Extract provided ▸
::::::
Original keyboardist, Reame-James, has since joined with James Staddon, Phil Beer and Robbie Johnson to create 'Banana Rebel', who have released a CD Top Banana, available from their website.
In 2010, Steve Harley and Cockney Rebel began touring again setting concert dates for England, Ireland, and Northern Ireland. This was done following the release of the new studio album Stranger Comes to Town. In October 2012, the remastered four-disc box-set anthology compilation album Cavaliers: An Anthology 1973–1974 was released, chronicling the recording career of the original Cockney Rebel line-up. On 24 November 2012 the band including the Orchestra of the Swan and a choir performed the band's first two albums The Human Menagerie and The Psychomodo in their entirety for the first time. A live double-CD and DVD was released in October 2013 of this performance, titled Birmingham.
In 2016, the newly reestablished Chrysalis Records, now owned by Blue Raincoat Music, announced that it had acquired the Cockney Rebel catalogue. Harley was one of the artists who appeared on the label's first release, a charity single of The Rolling Stones' "You Can't Always Get What You Want" credited to Friends of Jo Cox in tribute to Jo Cox, a Labour Party MP who had been assassinated earlier that year.
::::::
Collected material ▸

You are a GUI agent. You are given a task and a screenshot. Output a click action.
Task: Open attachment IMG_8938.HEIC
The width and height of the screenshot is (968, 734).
::::::
List of tasks ▸
a - Return, word for word, the part of the Cockney Rebel passage that opens with the words containing "In 2016, the" and closes with "earlier that year.".
b - According to the Cockney Rebel passage, who owned the reestablished Chrysalis Records in 2016?
Rely on the Cockney Rebel passage alone.

Answers to the exercises ▸
a -
In 2016, the newly reestablished Chrysalis Records, now owned by Blue Raincoat Music, announced that it had acquired the Cockney Rebel catalogue. Harley was one of the artists who appeared on the label's first release, a charity single of The Rolling Stones' "You Can't Always Get What You Want" credited to Friends of Jo Cox in tribute to Jo Cox, a Labour Party MP who had been assassinated earlier that year.

b - Blue Raincoat Music